大崎市と栗原市にまたがる東北大六角牧場で、大型風力発電「六角牧場風力発電事業」を計画していた川渡風力発電(札幌市)が、昨年1月に取り下げた環境アセスメントに基づく国への環境影響評価準備書の再提出を見送り、計画を事実上断念したことが24日、分かった。
地元の反対で事業者「総合的に判断」
計画を巡っては、渡り鳥をはじめとする自然環境や景観、観光への悪影響を不安視する環境保護団体や地元観光協会などの声を受けて、大崎市と栗原市がともに反対を表明。事業者側は昨年1月、「地域の意見を受け止め、見直しが必要と判断した」として風車の削減や配置見直しを視野に、国に提出していた評価書を取り下げた。一方で「改めて手続きを行う」と撤退は否定していた。
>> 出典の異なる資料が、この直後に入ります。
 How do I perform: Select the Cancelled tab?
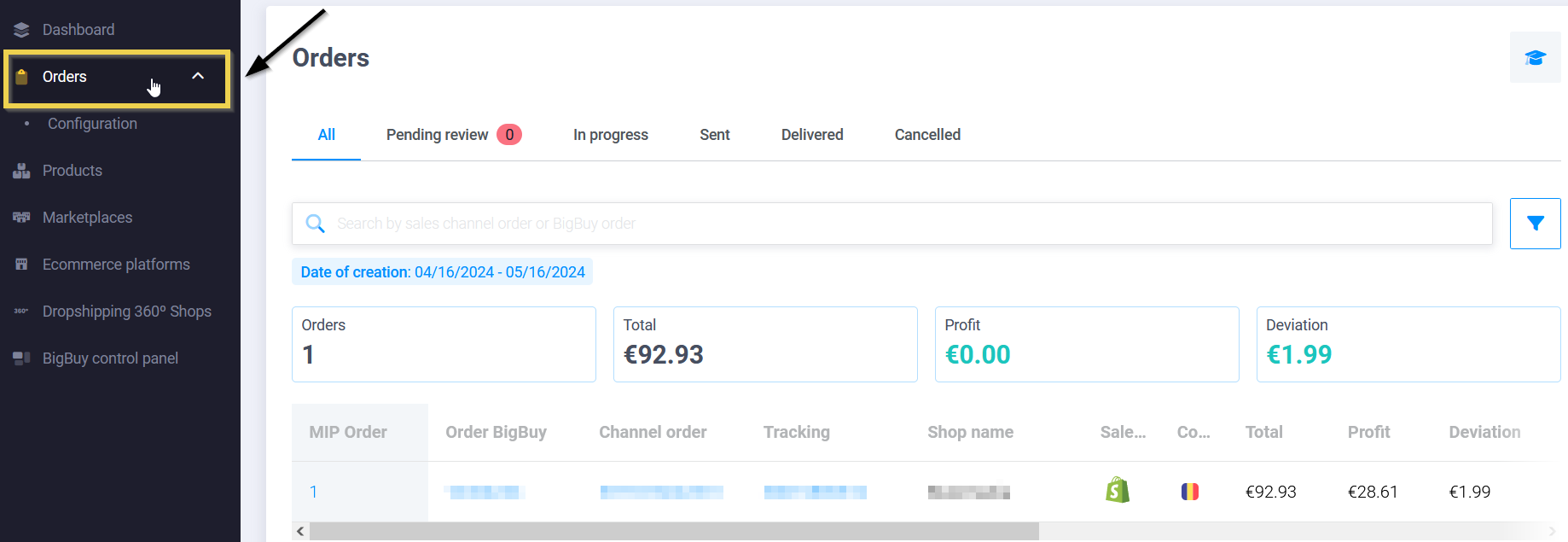[926, 135]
川渡風力発電を運営する再生可能エネルギー開発「CSS」(札幌市)の担当者は河北新報の取材に「現行計画での準備書の再提出を見送ることにした。地元の方々に納得頂ける案を示せていない状況などを総合的に判断した」と話した。今月に入り、両市などに説明した。
計画に反対していた大崎市の住民団体「鳴子温泉郷のくらしとこれからを考える会」の曽根義猛代表は「また計画が動き出すと思っていたので、ほっとした。再生エネは適した場所、やり方で住民と話し合って進めてほしい」と話した。
準備書によると、計画では高さ最大200メートル、出力3000~6000キロワットの風車17基を建設し、総出力は最大5万キロワット。2025年4月の着工、28年11月の運転開始を予定していた。